The input »
· · · · ·

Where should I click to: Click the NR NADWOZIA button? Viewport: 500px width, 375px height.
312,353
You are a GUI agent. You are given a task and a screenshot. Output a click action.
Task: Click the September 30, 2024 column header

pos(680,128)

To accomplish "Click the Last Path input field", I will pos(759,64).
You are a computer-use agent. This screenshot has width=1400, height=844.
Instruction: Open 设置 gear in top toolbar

· · · · ·

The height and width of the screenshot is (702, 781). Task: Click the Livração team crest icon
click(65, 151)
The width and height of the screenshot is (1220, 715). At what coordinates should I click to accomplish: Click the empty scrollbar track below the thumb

· · · · ·

What is being asked » Whenever a line in the records contains the word "accomplish", copy that line.

Expected output »
To accomplish "Click the Last Path input field", I will pos(759,64).
The width and height of the screenshot is (1220, 715). At what coordinates should I click to accomplish: Click the empty scrollbar track below the thumb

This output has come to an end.